Schupan Electronics Recycling to use device trackers

Green Tracking Service will help company verify proper downstream recycling of end-of-life electronics.


Michigan-based Schupan Electronics Recycling, a division of Schupan & Sons Inc., began deploying the Green Tracking Service to verify proper downstream recycling of the end-of-life electronics it handles.

Schupan & Sons is a third-generation, family-owned company with 15 facilities throughout Michigan, Ohio, Indiana and Illinois.

Green Tracking Service provides small trackers that adhere to electronics. The trackers report on their hosts’ locations once daily for up to a year, sending an alert when they are removed from or when they enter a geographic area of concern, according to a press release from Schupan.

“It is no longer good enough to only audit downstream vendor’s paper trails for asset disposition. Anybody can do that, but we are not ‘anybody’,” says Cory Pyscher, vice president and general manager of Schupan Electronics Recycling. “Our clientele demands the highest level of environmental compliance along with full transparency, and that is exactly what we deliver.”

Pyscher says Schupan Electronics Recycling services “some of the biggest household names in the world.” He adds that these companies use Schupan’s services “because they know that we go above and beyond to deliver the best service in the industry. We are not your stereotypical electronics recycler—we are Schupan.”

Schupan Electronics Recycling is certified to the Responsible Recycling Practices Standard and to the Recycling Industry Operating Standard (R2/RIOS). The company says the tracking service helps reduce risk while maintaining its reputation as a transparent and ethical recycler and ensuring certification requirements are met.

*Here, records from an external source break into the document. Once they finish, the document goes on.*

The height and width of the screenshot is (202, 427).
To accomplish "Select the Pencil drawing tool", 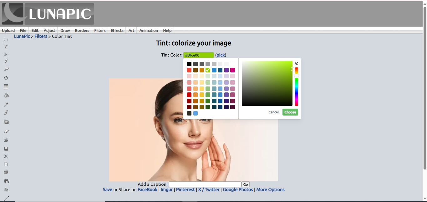I will [x=6, y=61].
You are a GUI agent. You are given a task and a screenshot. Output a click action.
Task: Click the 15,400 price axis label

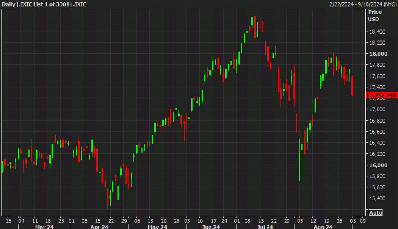376,198
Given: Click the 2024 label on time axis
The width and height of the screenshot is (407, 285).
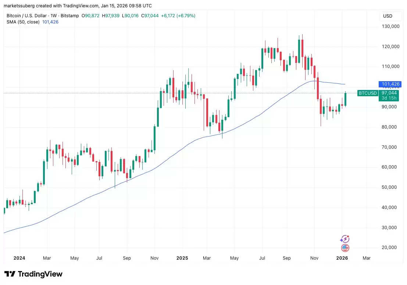Looking at the screenshot, I should point(19,258).
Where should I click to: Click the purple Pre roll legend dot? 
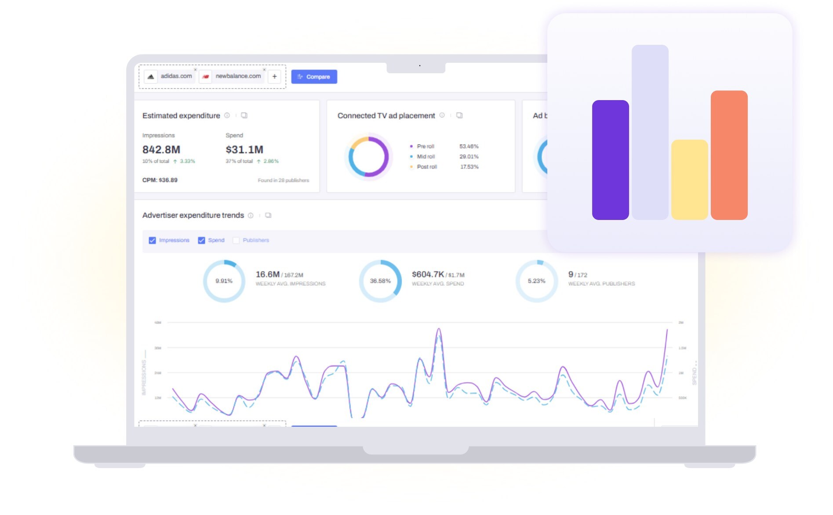(411, 147)
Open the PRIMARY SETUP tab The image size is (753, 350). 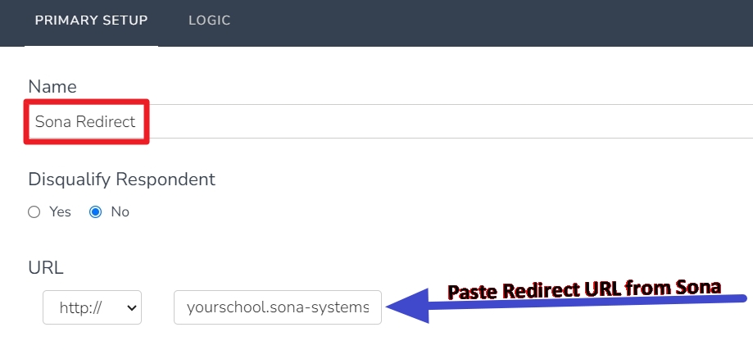point(91,20)
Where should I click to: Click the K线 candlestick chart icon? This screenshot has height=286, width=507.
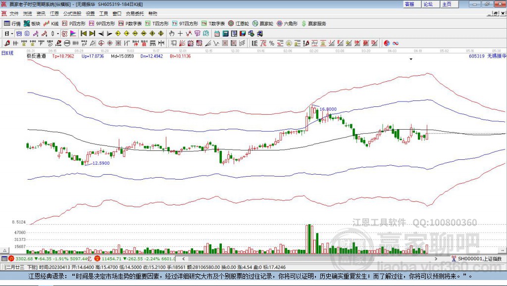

The Basel Action Network, Seattle, the nongovernmental organization behind the e-Stewards Standard for electronics recyclers, recently announced the availability of its EarthEye technology. EarthEye is designed to offer real-time logistics monitoring to government agencies and businesses concerned about the possibility of data-security breaches arising from data theft from discarded equipment; unauthorized exports to substandard recycling operations in developing countries; and brand damage from lack of accountability and downstream due diligence. EarthEye in effect provides a downstream performance audit every 24 hours, BAN says.

ERI, headquartered in Fresno, California, was the first electronics recycling company to adopt Earth Eye.